(Exercício proposto A): Substitua "contrato social" por "estatuto social" no trecho do texto sobre a sociedade limitada que começa em "No regime anterior" e termina em "o contrato social.", e escreva o trecho novamente com essa troca.

(Texto do documento):
No regime anterior ao Código Civil de 2002, a sociedade limitada era
regulamentada genericamente pelo Decreto nº 3.708/19; nas matérias de
constituição ou dissolução, pelo Código Comercial de 1850; no caso de omissão
no contrato social, aplicava-se a Lei das Sociedades por Ações, Lei nº 6.404/76
(LSA). [01]
Com a entrada em vigor do Código Civil de 2002, em 11 de janeiro de
2003, o regime das sociedades limitadas passou a ser previsto por este Diploma
Legal, conforme seus artigos de 1.052 a 1.087, sendo que, no caso de omissão,
aplicar-se-ão subsidiariamente as disposições referentes à sociedade simples,
compreendidas entre os artigos 997 a 1.038, do mesmo Código, e supletivamente a
LSA, conforme dispuser o contrato social.

(Exercício proposto B): Desloque em -124 cada número das coordenadas nas respostas e escreva de novo todas as linhas dos registros abaixo, inclusive os pedidos, sem incluir as imagens.

(Registros de origem):
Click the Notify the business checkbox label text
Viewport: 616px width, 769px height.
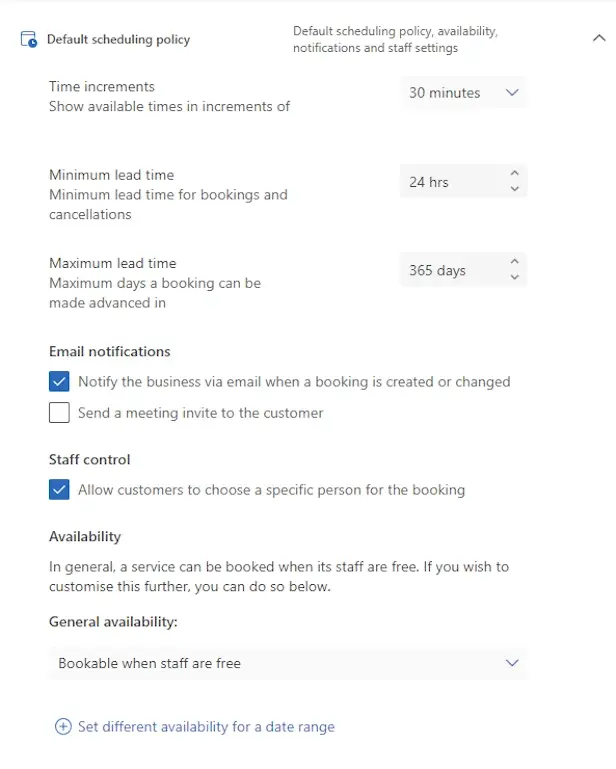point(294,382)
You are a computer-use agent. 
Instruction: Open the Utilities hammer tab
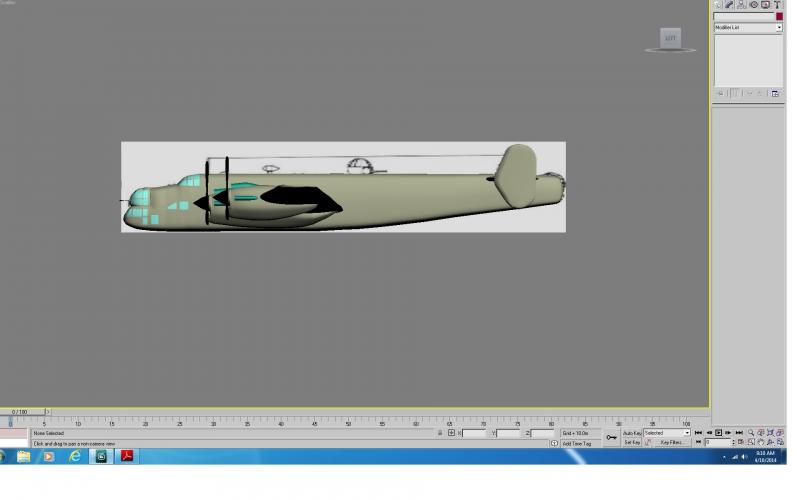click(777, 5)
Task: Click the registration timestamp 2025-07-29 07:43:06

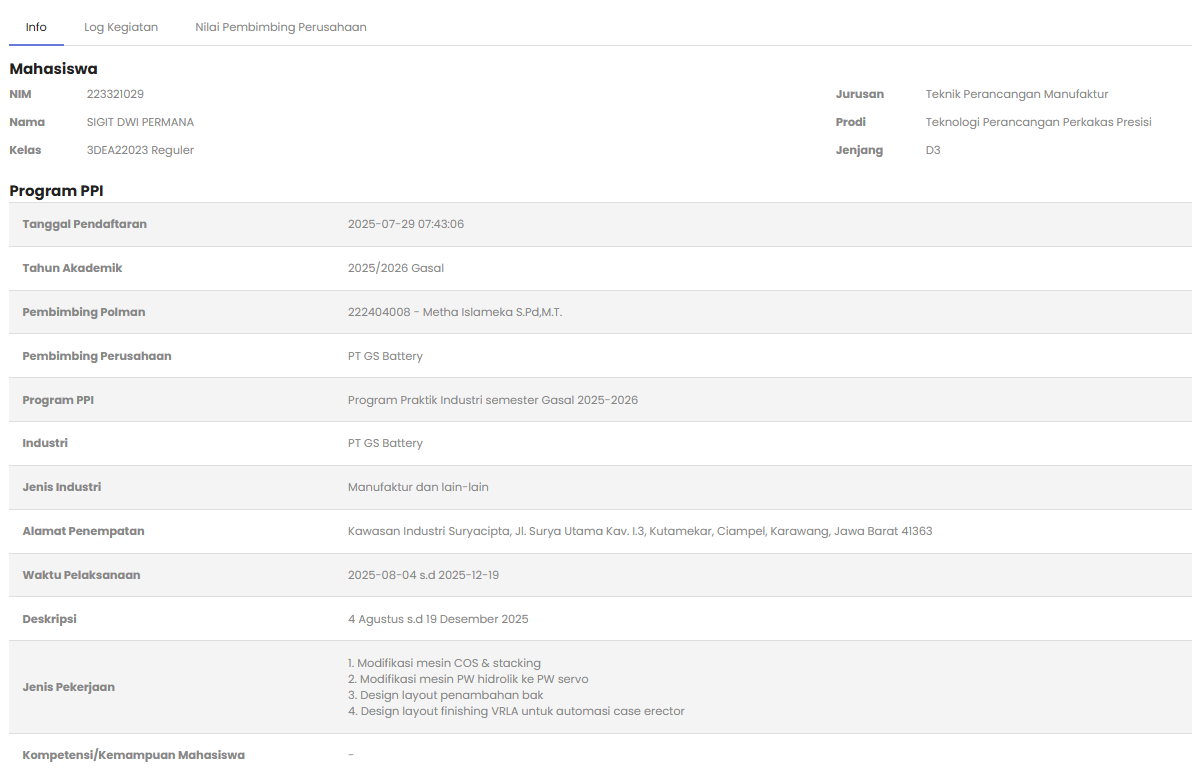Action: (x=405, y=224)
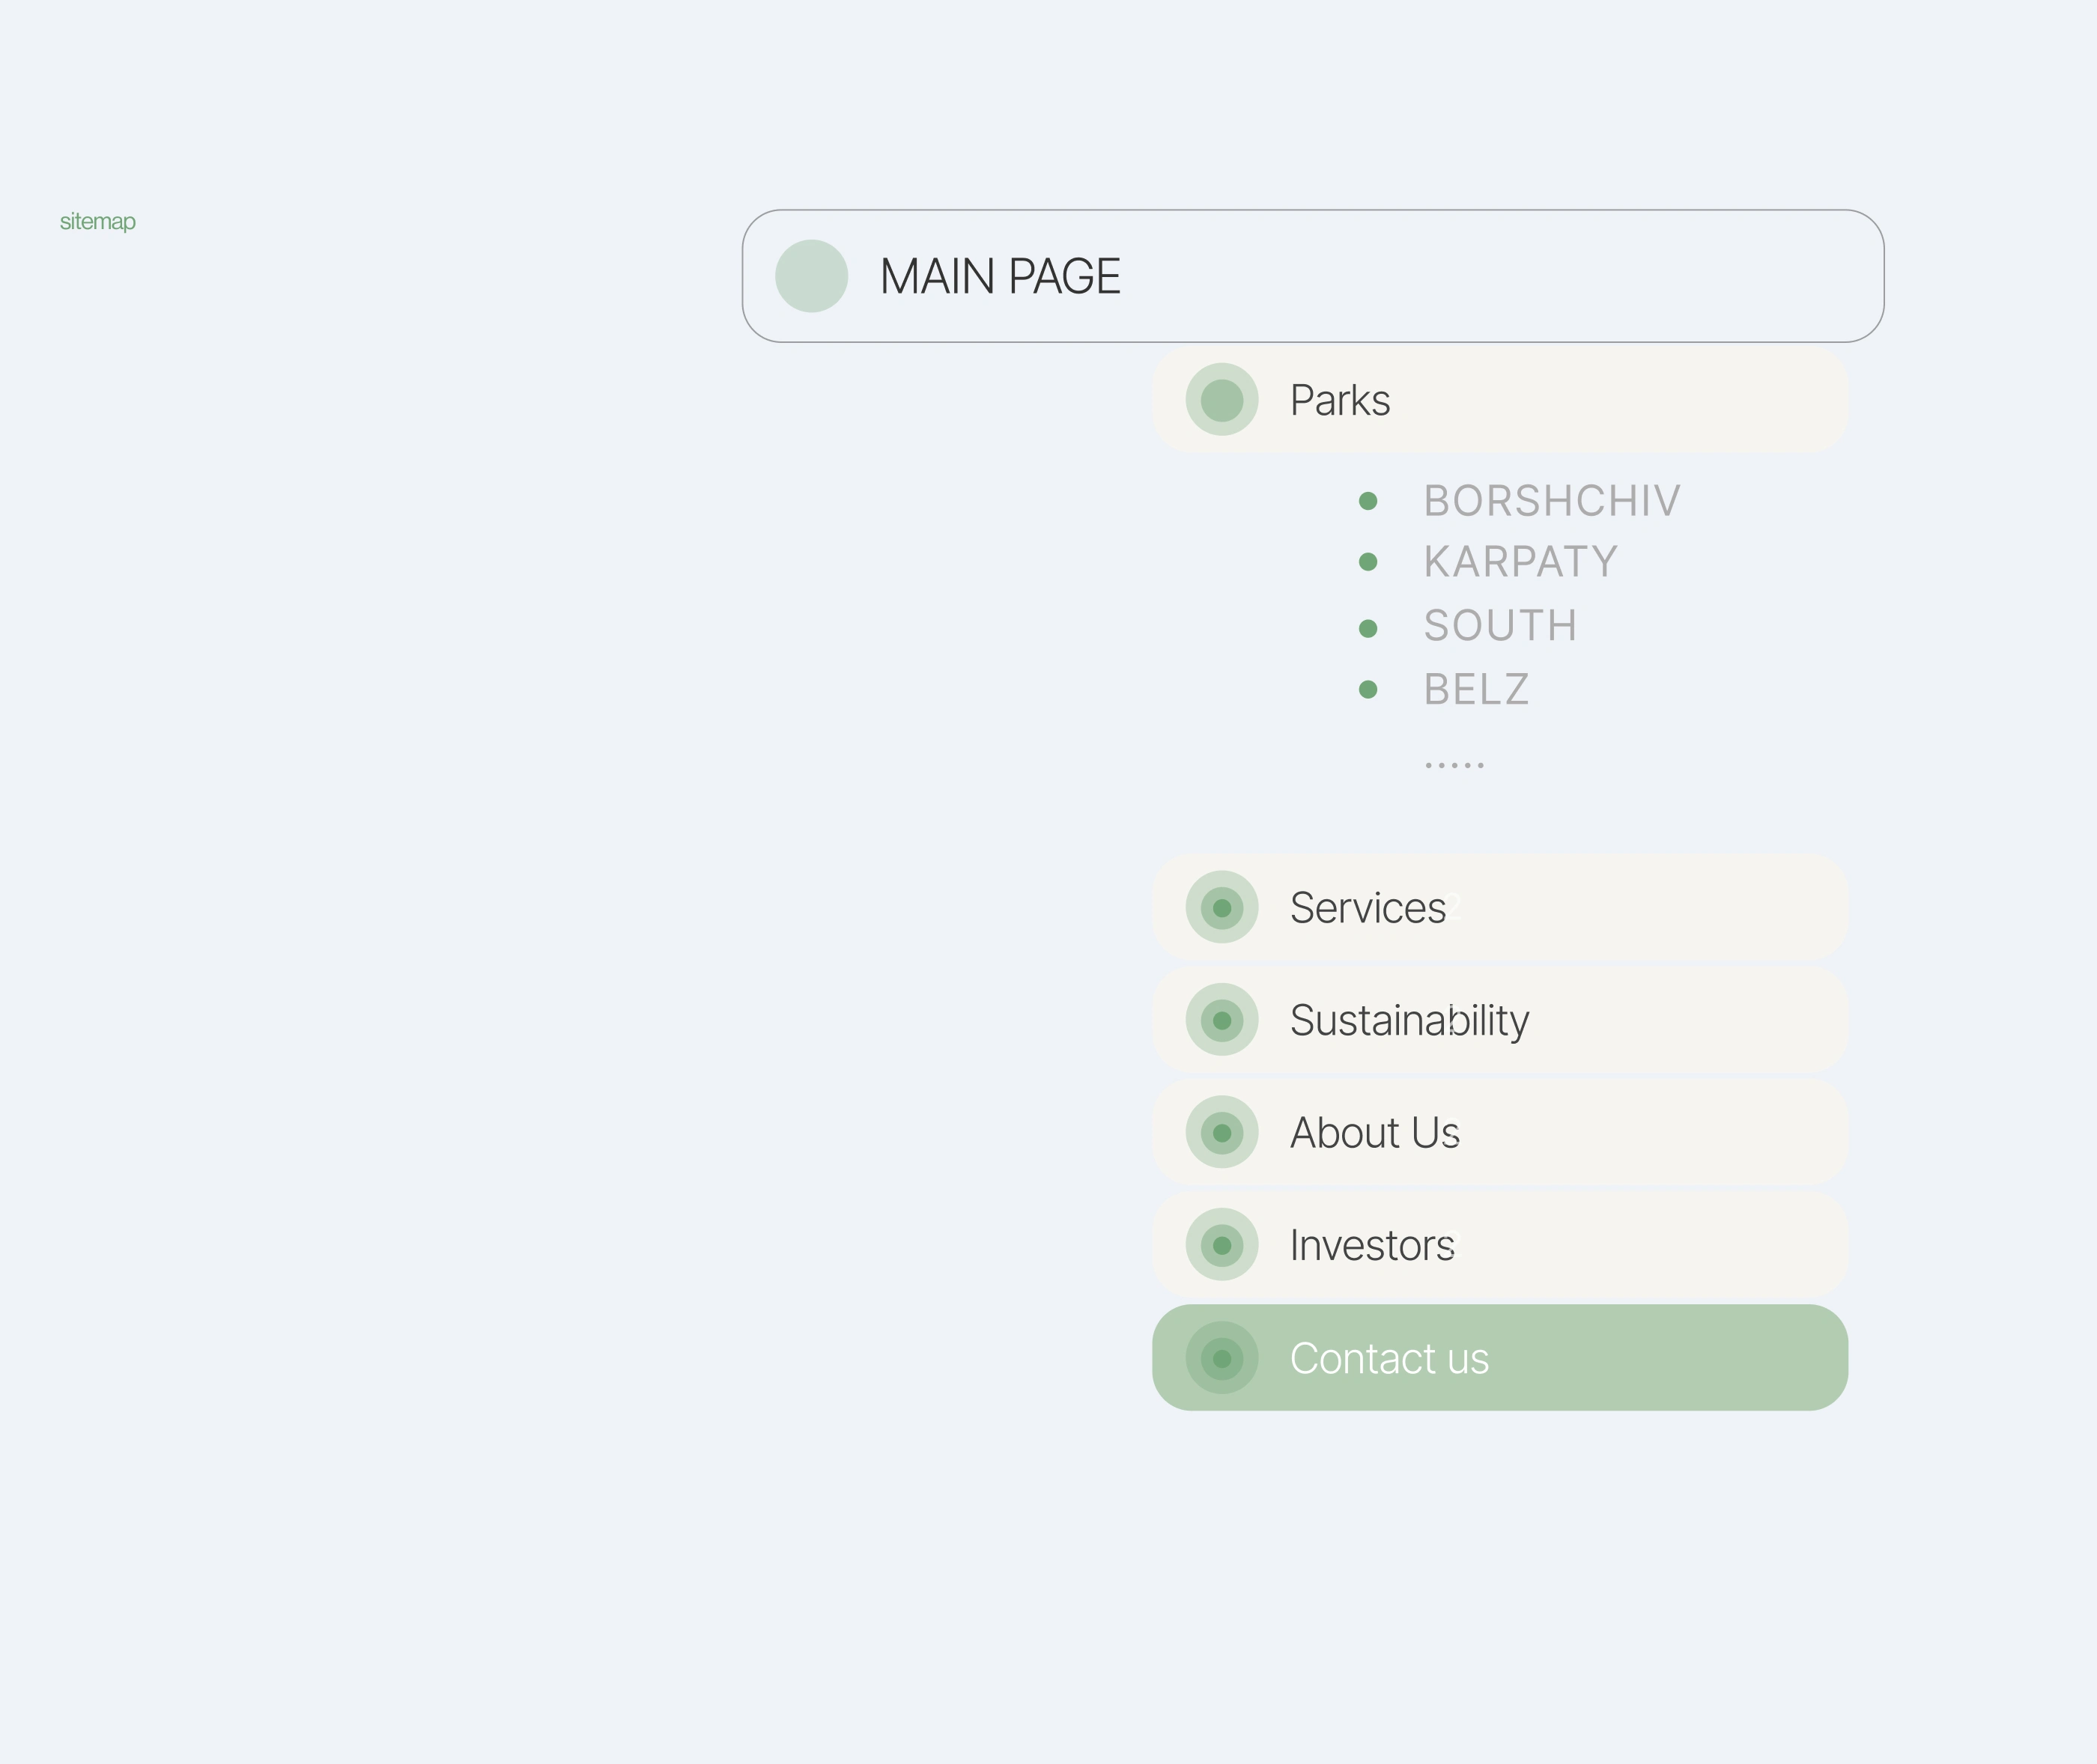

(Resposta da tarefa A):
No regime anterior ao Código Civil de 2002, a sociedade limitada era
regulamentada genericamente pelo Decreto nº 3.708/19; nas matérias de
constituição ou dissolução, pelo Código Comercial de 1850; no caso de omissão
no estatuto social, aplicava-se a Lei das Sociedades por Ações, Lei nº 6.404/76
(LSA). [01]
Com a entrada em vigor do Código Civil de 2002, em 11 de janeiro de
2003, o regime das sociedades limitadas passou a ser previsto por este Diploma
Legal, conforme seus artigos de 1.052 a 1.087, sendo que, no caso de omissão,
aplicar-se-ão subsidiariamente as disposições referentes à sociedade simples,
compreendidas entre os artigos 997 a 1.038, do mesmo Código, e supletivamente a
LSA, conforme dispuser o estatuto social.

(Resposta da tarefa B):
Click the Notify the business checkbox label text
Viewport: 616px width, 769px height.
point(170,258)
You are a computer-use agent. 
Instruction: Open the Utilities hammer tab
click(653, -119)
Task: Click the registration timestamp 2025-07-29 07:43:06

Action: (x=281, y=100)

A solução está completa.